One thing they will need is a powerful potting mix and for a truly bumper crop, you should also feed the young plants with a half-strength solution of liquid houseplant fertiliser each week.
When the plants are 12–15cm (4½–6in) in height, they are ready to be moved into their final containers. A 30cm (1ft) pot should easily support three of them.
Plant them so that their roots are just below the surface and firm down the compost gently by watering it with a fine sprinkler head fixed to a watering can.
If the compost settles, top up each pot until the surface is level and sits about 1cm (½in) below the rim. 'Pinch out' the top tips of the plants by cutting them just above a leaf, to encourage further shoots to form and create a better overall shape.
You will need to train them up canes using loops of string if the fruits are going to be plentiful or large and heavy (check the seed packet).
Caring
The potted plants should be placed in a sunny, sheltered position, preferably growing them in a greenhouse until all danger of frost is passed - usually by around early June.

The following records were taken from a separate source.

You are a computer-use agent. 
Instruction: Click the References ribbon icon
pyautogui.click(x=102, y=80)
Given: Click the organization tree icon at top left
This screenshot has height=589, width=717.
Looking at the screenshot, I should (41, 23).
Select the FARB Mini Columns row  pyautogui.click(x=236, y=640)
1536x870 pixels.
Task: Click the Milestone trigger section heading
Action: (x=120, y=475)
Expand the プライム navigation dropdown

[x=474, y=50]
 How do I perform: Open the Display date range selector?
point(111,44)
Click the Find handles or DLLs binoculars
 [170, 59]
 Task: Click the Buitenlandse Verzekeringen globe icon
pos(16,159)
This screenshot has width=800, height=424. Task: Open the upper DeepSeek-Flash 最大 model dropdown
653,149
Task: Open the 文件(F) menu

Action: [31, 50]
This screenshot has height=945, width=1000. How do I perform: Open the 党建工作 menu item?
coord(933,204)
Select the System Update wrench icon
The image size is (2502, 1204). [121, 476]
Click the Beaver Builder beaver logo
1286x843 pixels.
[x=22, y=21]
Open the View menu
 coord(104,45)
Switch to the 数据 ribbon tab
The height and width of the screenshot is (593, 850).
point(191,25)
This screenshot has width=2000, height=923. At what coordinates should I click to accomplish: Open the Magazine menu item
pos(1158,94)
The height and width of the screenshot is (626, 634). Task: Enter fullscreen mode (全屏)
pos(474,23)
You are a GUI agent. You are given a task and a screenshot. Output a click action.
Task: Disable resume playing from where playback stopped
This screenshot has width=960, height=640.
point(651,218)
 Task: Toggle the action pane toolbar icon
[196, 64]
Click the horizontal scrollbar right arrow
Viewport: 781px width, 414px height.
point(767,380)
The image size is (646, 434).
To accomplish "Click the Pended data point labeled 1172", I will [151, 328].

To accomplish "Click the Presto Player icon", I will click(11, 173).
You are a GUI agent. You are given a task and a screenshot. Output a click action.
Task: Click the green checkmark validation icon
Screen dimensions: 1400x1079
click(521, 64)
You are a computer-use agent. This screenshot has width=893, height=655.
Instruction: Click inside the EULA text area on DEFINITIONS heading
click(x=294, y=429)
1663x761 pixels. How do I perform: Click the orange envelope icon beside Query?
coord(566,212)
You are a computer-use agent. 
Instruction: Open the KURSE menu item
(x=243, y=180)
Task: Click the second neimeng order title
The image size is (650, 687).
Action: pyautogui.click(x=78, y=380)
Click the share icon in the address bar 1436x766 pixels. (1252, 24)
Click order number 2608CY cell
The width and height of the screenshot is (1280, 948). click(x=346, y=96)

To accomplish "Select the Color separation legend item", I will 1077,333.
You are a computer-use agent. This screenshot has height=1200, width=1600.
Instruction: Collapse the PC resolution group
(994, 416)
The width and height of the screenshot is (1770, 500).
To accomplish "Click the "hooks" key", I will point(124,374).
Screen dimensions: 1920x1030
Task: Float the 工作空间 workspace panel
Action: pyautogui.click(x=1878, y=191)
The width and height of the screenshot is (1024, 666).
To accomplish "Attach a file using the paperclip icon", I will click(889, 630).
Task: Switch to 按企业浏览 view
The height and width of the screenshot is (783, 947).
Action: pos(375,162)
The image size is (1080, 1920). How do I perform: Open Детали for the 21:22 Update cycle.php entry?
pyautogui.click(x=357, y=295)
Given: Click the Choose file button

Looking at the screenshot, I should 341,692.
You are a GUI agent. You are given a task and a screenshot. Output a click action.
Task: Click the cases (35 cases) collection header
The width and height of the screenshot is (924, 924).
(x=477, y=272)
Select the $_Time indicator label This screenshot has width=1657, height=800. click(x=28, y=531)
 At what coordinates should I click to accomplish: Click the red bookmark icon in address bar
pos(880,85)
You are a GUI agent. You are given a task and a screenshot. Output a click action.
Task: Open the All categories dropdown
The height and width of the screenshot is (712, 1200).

Check the compost daily and ensure that it never dries out.
Once the plants begin to flower, you can start to feed them. Use a brand of fertiliser recommended for tomatoes, which will be rich in the potassium that they thrive on (your local garden centre or nurseries will have plenty to offer).
Plants placed outdoors in summer will develop fruit better as they will (hopefully) be visited by pollinating insects such as bees. If plants start to flower early, you can move them outside for the warmest part of the day (to provide insects with the opportunity to visit them) and will likely get an earlier crop because of it.
Remember to bring them inside again once the temperature dips, doing so permanently once the autumn weather arrives. The pollinated flowers will continue to provide fruit for a couple of months after that.
Harvesting
Chillies can be picked and eaten even when they're quite young, but the best flavour usually comes from more mature fruit.
Ideally you should pick the fruit as you need it, choosing those which are green, swollen and glossy and snipping them off with scissors.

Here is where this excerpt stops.